Mr. Kucinich’s attorney, Andrew Young, declined to comment Wednesday on the lawsuit seeking $150,000 in damages from companies involved with the Longworth House Office Building cafeteria. A spokesman in Mr. Kucinich’s congressional office also declined to comment.
The civil suit filed earlier this month in the Superior Court of the District of Columbia said the wrap “contained dangerous substances, namely an olive pit,” that a consumer would not reasonably expect to find in the product served. The suit said that Mr. Kucinich suffered “serious and permanent” dental and oral injuries requiring multiple surgical and dental procedures.
Mr. Kucinich’s lawsuit said the Ohio Democrat bought the sandwich on or about April 17, 2008. He is seeking damages for “past and future medical and dental expenses, compensation for pain, suffering and loss of enjoyment and other damages.”

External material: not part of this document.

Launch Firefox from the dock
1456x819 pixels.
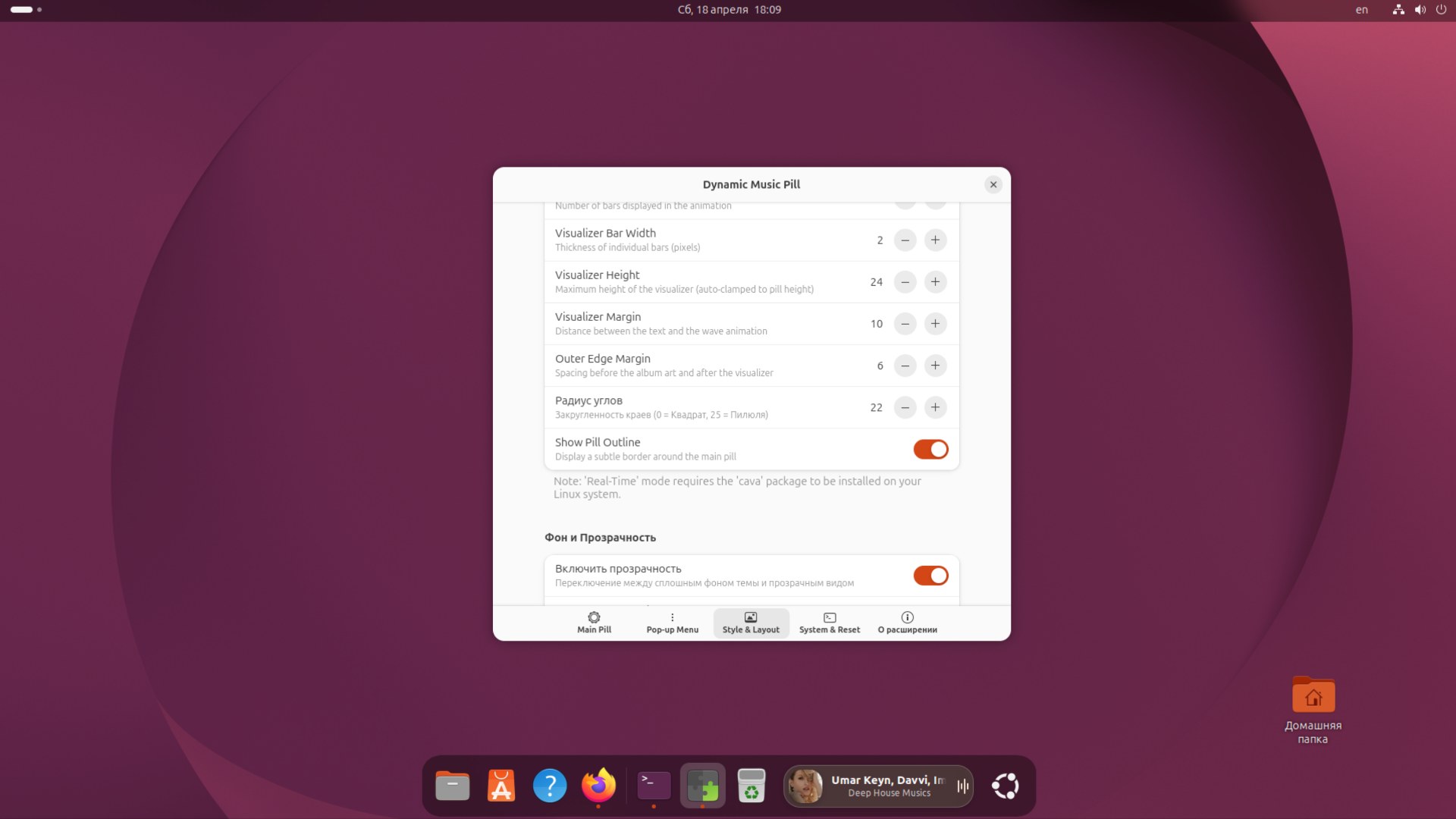(x=598, y=786)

The liberal congressman made an unsuccessful bid for the 2008 Democratic presidential nomination.
INTERIOR
Rules would cut coal mining jobs
CHARLESTON, W.Va. | The Obama administration’s own experts estimate their proposal for protecting streams from coal mining would eliminate thousands of jobs and slash production across much of the country, according to a government document obtained by the Associated Press.
The office of surface mining reclamation and enforcement document says the agency’s preferred rules would impose standards for water quality and restrictions on mining methods that would affect the quality or quantity of streams near coal mines. The rules are supposed to replace Bush-era regulations that set up buffer zones around streams and were aimed chiefly at mountaintop removal mining in Appalachia.

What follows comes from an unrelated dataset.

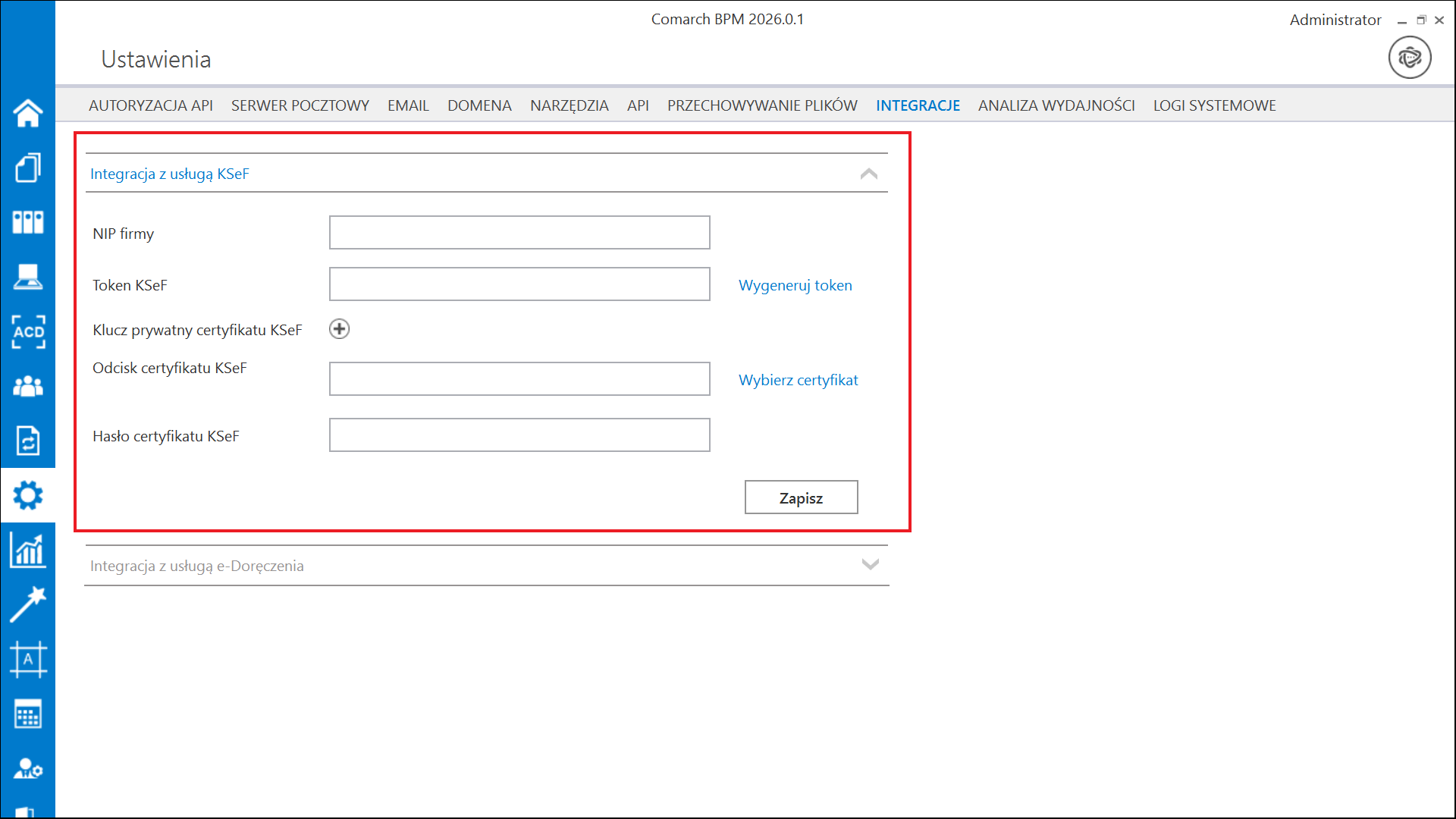This screenshot has height=819, width=1456.
Task: Open the calendar sidebar icon
Action: tap(28, 714)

The proposal - part of a draft environmental impact statement - would affect coal mines from Louisiana to Alaska.
COMMERCE
Home sales tank in 2010
Buyers purchased the fewest number of new homes last year on records going back 47 years.
Sales for all of 2010 totaled 321,000, a drop of 14.4 percent from the 375,000 homes sold in 2009, the Commerce Department said Wednesday. It was the fifth consecutive year that sales have declined after hitting record highs for the five previous years when the housing market was booming.
The year ended on a stronger note. Buyers purchased new homes at a seasonally adjusted annual rate of 329,000 units in December, a 17.5 percent increase from the November pace.
Still, economists say it could be years before sales rise to a healthy rate of 600,000 units a year.
“The percentage rise in sales looks impressive but 10 percent of next-to-nothing is still next-to-nothing,” said Ian Shepherdson, chief U.S. economist at High Frequency Economics, referencing the December increase. “New home sales are bouncing around the bottom and we see no clear upward trend in the data yet.”